KNOXVILLE, Tenn. (WATE) — Local organizations will host a solidarity vigil with the workers of the 2008 Kingston Coal Ash spill as the next court proceedings in the ongoing lawsuit approaches on Wednesday, June 1. The vigil is Tuesday, May 31, at the Krutch Park in downtown Knoxville.

The vigil is one of the first few events honoring the workers whose health was affected by cleaning the ash spill. Sunrise Knoxville, SOCM, Knoxville DSA, the Southern Alliance for Clean Energy, Jobs with Justice East Tennessee, Interfaith Worker Justice, Appalachian Voices, the Sierra Club Harvey Broome Group and the Knoxville Oak Ridge Central Labor Council are participating in the event.

The local organizations are standing in solidarity with the coal ash spill workers as they prepare for the next court proceedings in their lawsuit against Jacobs Engineering Group. The workers claim that the company failed to inform them of the health risks when cleaning the ash spill and denied personal protective equipment.

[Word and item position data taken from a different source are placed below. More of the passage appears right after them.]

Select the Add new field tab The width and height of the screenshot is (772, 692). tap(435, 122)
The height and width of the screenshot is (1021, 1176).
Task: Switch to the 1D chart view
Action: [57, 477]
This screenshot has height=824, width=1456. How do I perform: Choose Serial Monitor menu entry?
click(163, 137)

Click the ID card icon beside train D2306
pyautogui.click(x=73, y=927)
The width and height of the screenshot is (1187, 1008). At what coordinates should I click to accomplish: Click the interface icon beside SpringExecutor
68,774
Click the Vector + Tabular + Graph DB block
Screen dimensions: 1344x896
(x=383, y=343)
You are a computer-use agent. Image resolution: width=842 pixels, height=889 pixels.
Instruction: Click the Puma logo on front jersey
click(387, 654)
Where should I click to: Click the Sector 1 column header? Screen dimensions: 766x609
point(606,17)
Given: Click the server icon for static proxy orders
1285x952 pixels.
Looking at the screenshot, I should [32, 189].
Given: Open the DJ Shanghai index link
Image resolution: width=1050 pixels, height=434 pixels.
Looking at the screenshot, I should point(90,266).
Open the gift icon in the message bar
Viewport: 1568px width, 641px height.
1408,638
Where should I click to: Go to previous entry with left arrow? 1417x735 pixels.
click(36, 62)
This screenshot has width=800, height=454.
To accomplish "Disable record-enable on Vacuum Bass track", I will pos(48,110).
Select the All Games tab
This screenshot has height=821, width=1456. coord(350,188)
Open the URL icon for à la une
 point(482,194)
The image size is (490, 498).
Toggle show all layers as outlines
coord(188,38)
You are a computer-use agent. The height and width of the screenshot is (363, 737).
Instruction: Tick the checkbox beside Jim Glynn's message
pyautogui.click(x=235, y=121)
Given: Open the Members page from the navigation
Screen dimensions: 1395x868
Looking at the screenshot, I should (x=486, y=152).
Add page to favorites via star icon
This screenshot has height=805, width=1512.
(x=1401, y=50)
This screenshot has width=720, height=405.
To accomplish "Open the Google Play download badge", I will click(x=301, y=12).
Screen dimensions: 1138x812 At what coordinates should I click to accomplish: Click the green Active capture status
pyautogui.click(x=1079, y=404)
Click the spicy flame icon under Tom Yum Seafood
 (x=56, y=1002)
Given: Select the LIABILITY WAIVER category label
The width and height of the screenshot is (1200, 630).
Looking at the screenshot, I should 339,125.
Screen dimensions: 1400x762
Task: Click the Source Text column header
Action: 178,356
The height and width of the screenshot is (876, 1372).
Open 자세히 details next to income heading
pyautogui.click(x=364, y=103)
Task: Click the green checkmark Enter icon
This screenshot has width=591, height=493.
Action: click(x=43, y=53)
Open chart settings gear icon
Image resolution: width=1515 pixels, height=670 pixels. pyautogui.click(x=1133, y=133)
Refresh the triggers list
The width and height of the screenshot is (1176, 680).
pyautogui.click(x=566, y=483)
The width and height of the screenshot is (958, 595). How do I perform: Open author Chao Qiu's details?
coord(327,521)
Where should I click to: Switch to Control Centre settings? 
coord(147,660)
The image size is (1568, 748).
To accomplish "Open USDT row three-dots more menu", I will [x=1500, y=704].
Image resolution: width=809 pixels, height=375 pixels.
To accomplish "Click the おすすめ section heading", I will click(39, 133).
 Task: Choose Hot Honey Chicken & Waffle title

Over 900 workers cleaned more than 5.4 million cubic yards of coal ash that was released into the Emory and Clinch Rivers. The lawsuit claims hundreds of workers have developed illnesses as a result, including over 200 workers with lung disease and cancers. Families report that nearly 60 have died since working to clean-up the toxic coal ash spill.

Ron Bledsoe, left, and Tommy Johnson, right, at Capitol. (Photo by Julie Bledsoe)

“I imagine workers all over the country, so thrilled to have a job, having no idea how toxic coal ash is,” said Julie Bledsoe, whose husband worked to clean up the Kington coal ash spill and was later diagnosed with chronic obstructive pulmonary disease. “I can see them; good people trying to make a living and being exposed to coal ash and having their lives cut short. I can see people so happy to have a job and not knowing they are being harmed.”

The Sixth Circuit Court of Appeals rejected Jacobs’ request for immunity from paying former plant workers or the families of workers who’ve died.

The Tennessee Supreme Court will hear the next phase of a case between Jacobs and the workers, including their families. Jacobs has asked the court to classify coal ash as silica and mixed dust and for the workers to prove injuries that do not reflect the type of injuries that result from coal fly ash exposure.

The lawsuit remains ongoing, updates from the proceedings will come as more information unfolds.